GP: 'It's time Ireland started looking after parents in horrific and difficult circumstances'
After discovering her baby would not survive, Siobhan Donohue tells Sky News she had to travel to England to end her pregnancy.
Monday 29 January 2018 09:15, UK
In the summer of 2011, Dr Siobhan Donohue was forced to travel to the UK from her home in Ireland to have a termination after she discovered her baby had a fatal abnormality.
With Ireland's cabinet due to hold a special meeting to pave the way for a historic referendum on the country's abortion laws, she tells her story to Sky News:
As I write this, my four-year-old son is laughing at cartoons on television. His chuckles make me smile and I relieve the joy I feel that we have him. Our rainbow baby, who has brought healing to our once broken family.
To the outside world, he is our third child but he would not be here at all if his older brother TJ, our actual third, had lived. This is TJ's story as much as it is mine.
In May 2011 I discovered I was pregnant. I was thrilled. It was my third pregnancy. I had always hoped to have three children and that I could complete my family before I turned forty. This baby was due just after my fortieth birthday and I was a bit smug that I would achieve this goal.
All went well in those early months. I felt good and my then four-year-old was looking forward to welcoming his new sibling. My two-year-old was oblivious to it all. I went for my anomaly scan at twenty weeks and that's when our world fell apart.
The sonographer began the scan and pointed out the heart beat. Then there was a pause before she said the words I will never forget. "I'm a little concerned," she said, "I can't see the top of the baby's skull".

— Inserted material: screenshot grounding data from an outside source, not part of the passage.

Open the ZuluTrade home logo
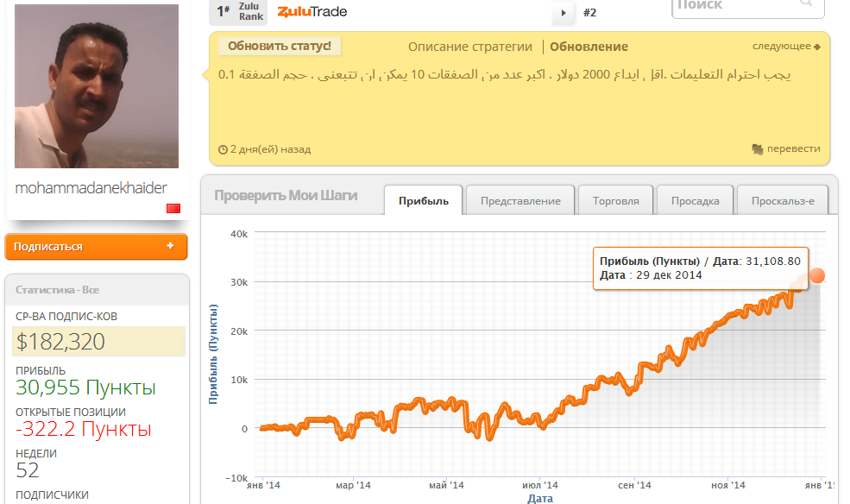The image size is (850, 504). coord(312,12)
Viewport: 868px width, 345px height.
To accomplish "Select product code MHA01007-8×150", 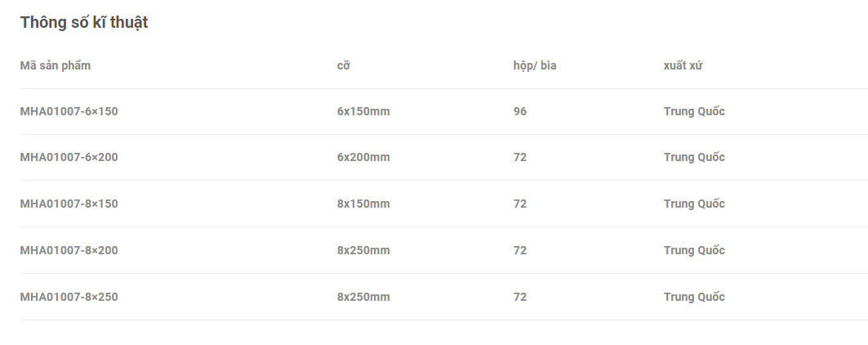I will pyautogui.click(x=69, y=204).
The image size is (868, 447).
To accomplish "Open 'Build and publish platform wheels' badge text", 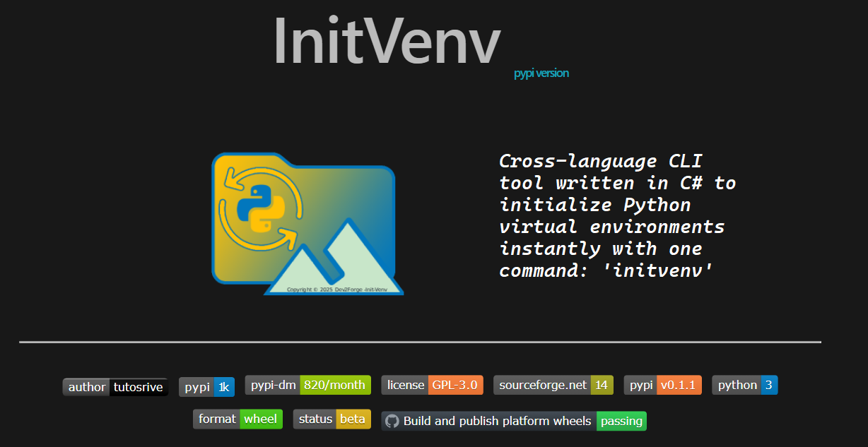I will pos(497,421).
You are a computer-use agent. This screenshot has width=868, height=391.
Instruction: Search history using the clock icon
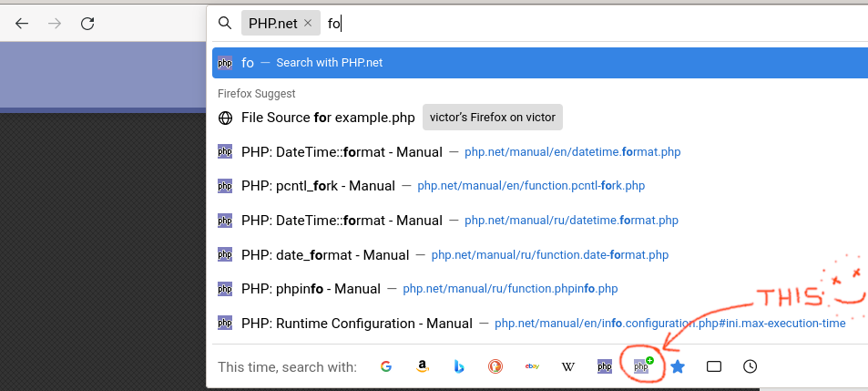pyautogui.click(x=750, y=366)
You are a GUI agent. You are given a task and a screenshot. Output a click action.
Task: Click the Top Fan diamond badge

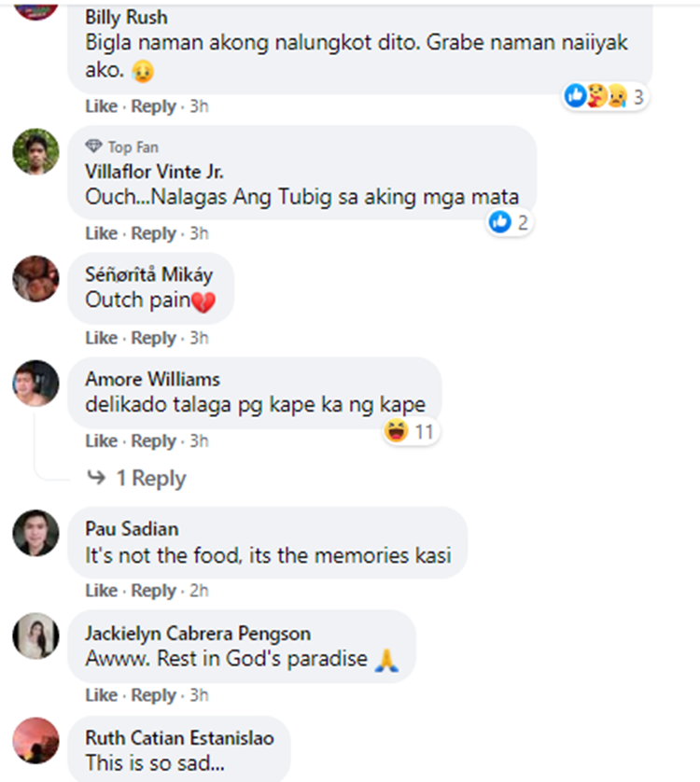pyautogui.click(x=93, y=147)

In that moment everything changed. I'm a GP so I knew what she meant.
"Do you mean like anencephaly?" I heard myself say.

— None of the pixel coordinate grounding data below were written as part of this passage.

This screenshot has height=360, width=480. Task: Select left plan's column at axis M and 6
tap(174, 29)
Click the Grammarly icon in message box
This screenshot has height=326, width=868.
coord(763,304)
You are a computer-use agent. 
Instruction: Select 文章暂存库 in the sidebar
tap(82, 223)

"Oh you've heard of it?" she said with relief.
Anencephaly is when the top half of the baby's head doesn't form. There was literally nothing above his eyes: no brain, no skull, no scalp. Most babies with the condition will either be stillborn or die soon after birth.
It didn't take long for this to sink in. I wasn't going to get to bring this baby home to meet his siblings. I was faced with a further twenty weeks of pregnancy knowing my baby was going to die.
I could see daily conversations everywhere I went. The usual seemingly banal questions every pregnant person gets asked: When are you due? Do you know if it's a boy or a girl? What would I say? Would I play along and answer as if nothing was wrong or would I tell them that the baby was going to die?
I'd be in bits. They'd be in bits. Day to day living would become intolerable. To me it seemed a cruel form of torture that would very quickly affect my mental health as well as the welfare of those closest to me.
So I made the decision to end the pregnancy. I never dreamed I would choose to have an abortion but I was faced with two horrible options and no good outcome. For me and my family an abortion was the least worst option.
And so, a week later, my husband and I boarded an early morning flight to Liverpool along with businessmen and hen parties and couples enjoying a romantic break. I remember thinking how surreal it was. How could life just carry on as usual when we were faced with such tragedy?
The light in the darkness was Liverpool. When we arrived at Liverpool Women's, we were wrapped in a blanket of care and compassion. Everyone we met treated us with kindness and gently guided us through the process.
After a scan to confirm the diagnosis I was given the first dose of medication to start the process. We then had 48 hours at our hotel before returning to the hospital to start the induction.
I had never been to Liverpool before. I had a picture in my head of a grey industrial city but I was pleasantly surprised. It was a bright vibrant friendly place that took care of us that weekend.
And so on 1 October I was admitted for compassionate induction of labour.
Late that night, our little mite was delivered and as expected did not live. But we got to hold him and name him and I felt a sense of peace for the first time since we learned that he would die.
The midwife dressed him, taking photos and hand and foot prints for us to keep. The hospital Chaplin blessed him for us. His kind words and compassion have stayed with me as the years have passed.
And then we had to leave our baby boy behind and come home. I had to go through the queues and stresses of airport security just hours after giving birth while coming to terms with the death of our baby.
We chose to have him cremated and his ashes were sent to our home by courier a few weeks later. I often wonder if the delivery man knew what was in the package.
Since my experience I have met many parents who have been in similar circumstances to mine; parents who have travelled for termination and those who were unable to do so and I have felt the persisting sadness that hangs over all these people because of Ireland's laws.
It is like the cruel twist of a knife at the lowest time in your life. The hardest part should be dealing with the news that your baby is going to die but it isn't.
The hardest and most cruel part is the realisation that your own country would force you to carry your baby to term regardless of your wishes having received such tragic news.
And it's that feeling that haunts you and stays with you as time goes on.
It's time Ireland started looking after parents in these horrific and difficult circumstances. It's time for compassion. It's time to support women in their reproductive choices. It's time to repeal the eighth.